Web Scraping in Academic Research: Public Is Not the Same as Collectable

That a datum is visible on an open page is a statement about access, not about permission and still less about ethics. Web scraping in academic research lives in exactly that confusion: the ease of automatically collecting millions of public records makes the technically accessible look freely usable. It is not. The line between public data and ethically collectable data is drawn by consent, terms of use, and risk of harm, and none of those limits appears in the code that downloads the page. A reviewer who receives a study built on scraping asks, before any result, how the data were obtained and why that was judged legitimate.

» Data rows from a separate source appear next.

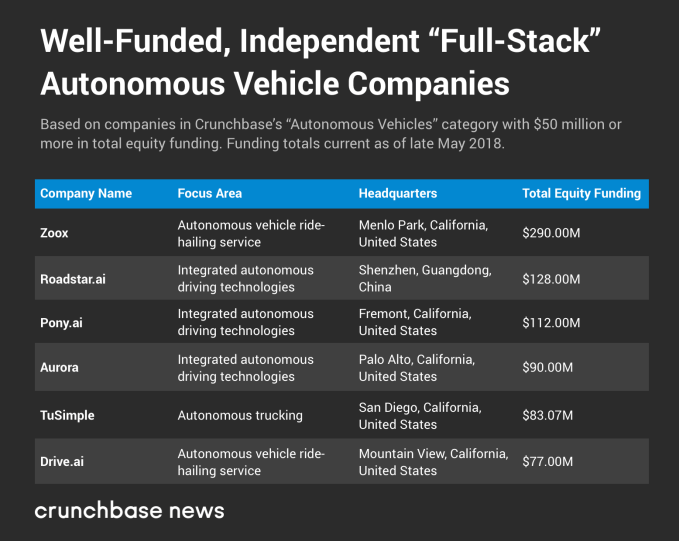Click Drive.ai's $77.00M funding value
The image size is (679, 541).
[548, 462]
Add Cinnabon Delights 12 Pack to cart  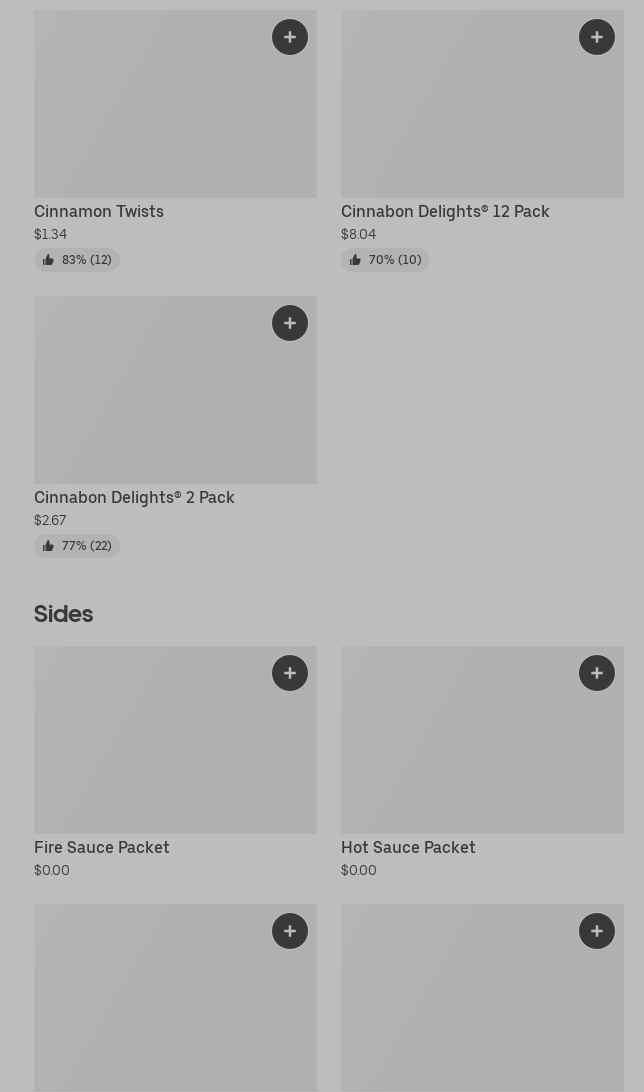(597, 37)
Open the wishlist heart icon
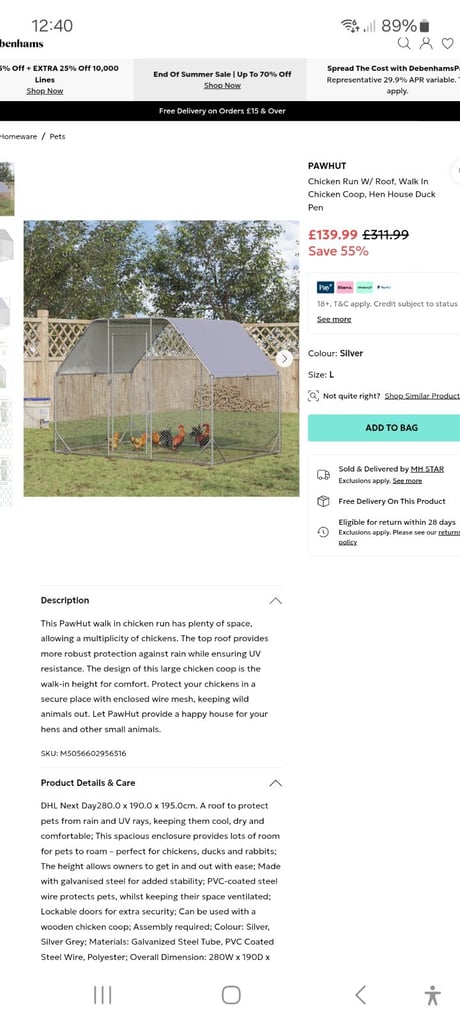This screenshot has width=460, height=1024. pyautogui.click(x=448, y=43)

The first limit technical accessibility ignores is contractual. Fiesler and colleagues (2020)² analyzed the terms of service of more than a hundred social platforms and found prohibitions on automated collection that are common but ambiguous, inconsistent, and context-poor. The fact that a page loads in a browser does not mean the site authorizes a robot to traverse it, and a terms-of-use violation has been enough to trigger litigation. The second limit is the expectation of privacy. Someone posting in a forum about a health condition writes for a specific community, not for an indexed research corpus archived indefinitely. Treating that text as free data ignores the contextual integrity of the information. The third limit is harm: re-identification, exposure, and the circulation of attributable quotations from people who never knew they were in a study.

These limits are known but poorly observed, and that has been measured. Taylor and Pagliari (2018)⁴ reviewed 156 health studies using social media data and found that only 50 mentioned any ethical consideration, usually only to state that approval had been obtained or waived. The problem is therefore neither theoretical nor rare: it is the standard practice of treating public data as tacit permission. Takats and colleagues (2022)¹ quantified that habit in a systematic review of 367 studies that used publicly available Twitter data.

Ethics safeguards reported across 367 studies using public Twitter data, from the Takats and colleagues (2022) review. Just over a third anonymized, sought ethics approval, or discussed the topic; informed consent of the account holder was attempted in zero studies.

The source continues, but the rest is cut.